The staff did note “a numerical imbalance of four cases of Bell’s palsy” among people given the vaccine compared with no cases in the placebo group. The “four cases in the vaccine group do not represent a frequency above that expected in the general population,” the FDA staff said.
According to Health.com, a document released on December 8, ahead of the Vaccines and Related Biological Products Advisory Committee (VRBPAC) meeting on December 10, revealed more details about the Pfizer COVID-19 vaccine—which is expected to be the first to be authorized for emergency use in the US.
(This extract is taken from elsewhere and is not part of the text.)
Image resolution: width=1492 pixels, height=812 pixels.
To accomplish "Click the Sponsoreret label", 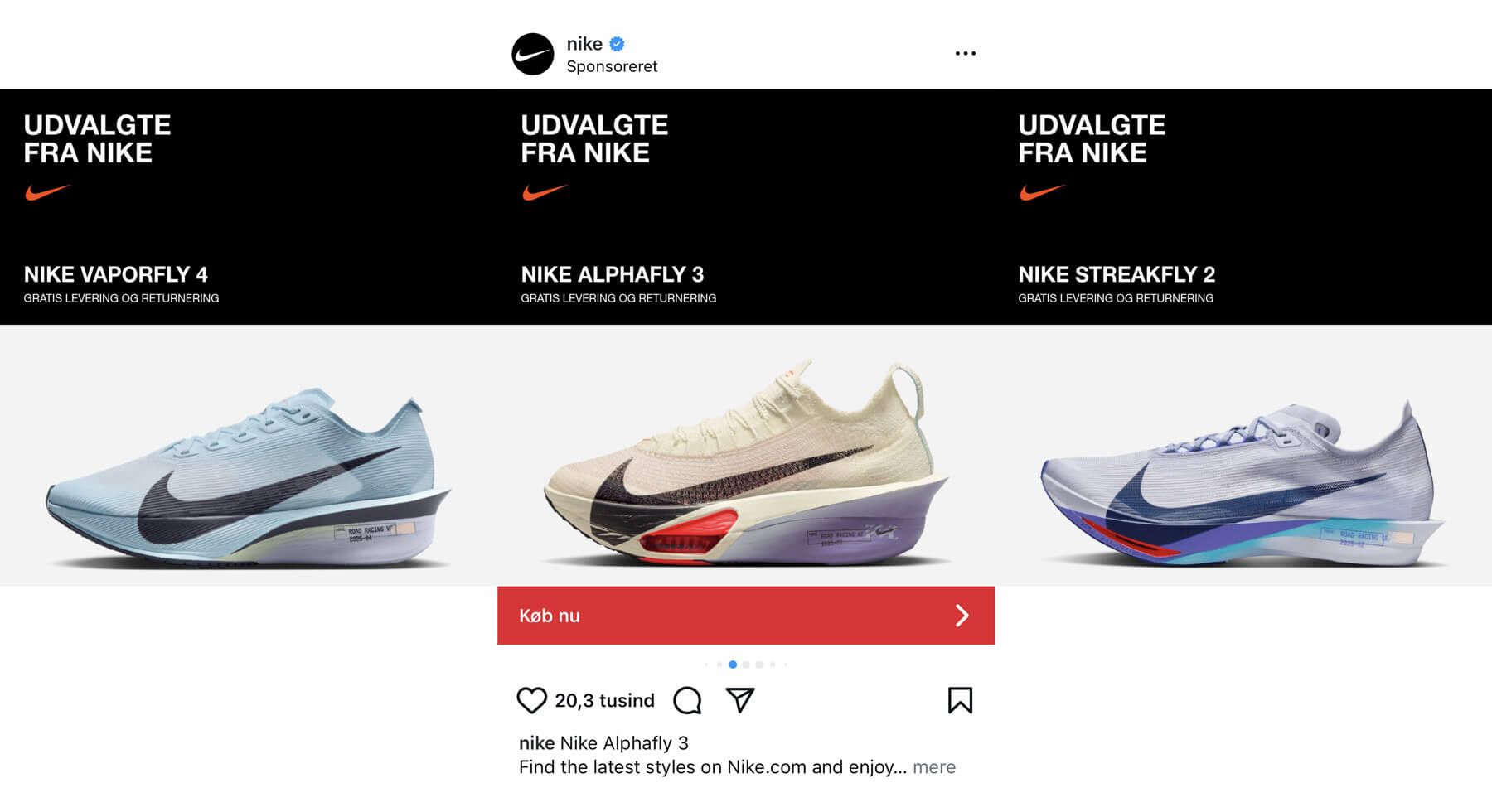I will coord(612,66).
The document revealed that four cases of Bell’s palsy, a condition that causes temporary facial paralysis, were identified in study participants who received the vaccine—but in none of the participants who received a placebo. At least one of the patients has recovered, and there’s no evidence that the vaccine caused the problem.
What is Bell’s palsy?
According to the Mayo Clinic, Bell’s palsy, also known as acute peripheral facial palsy of unknown cause, can occur at any age. The exact cause is unknown. It’s believed to be the result of swelling and inflammation of the nerve that controls the muscles on one side of your face. Or it might be a reaction that occurs after a viral infection.
Although a chronic condition when active, it can be temporary for most people. Symptoms usually start to improve within a few weeks, with complete recovery in about six months. A small number of people continue to have some Bell’s palsy symptoms for life. Rarely, Bell’s palsy can recur.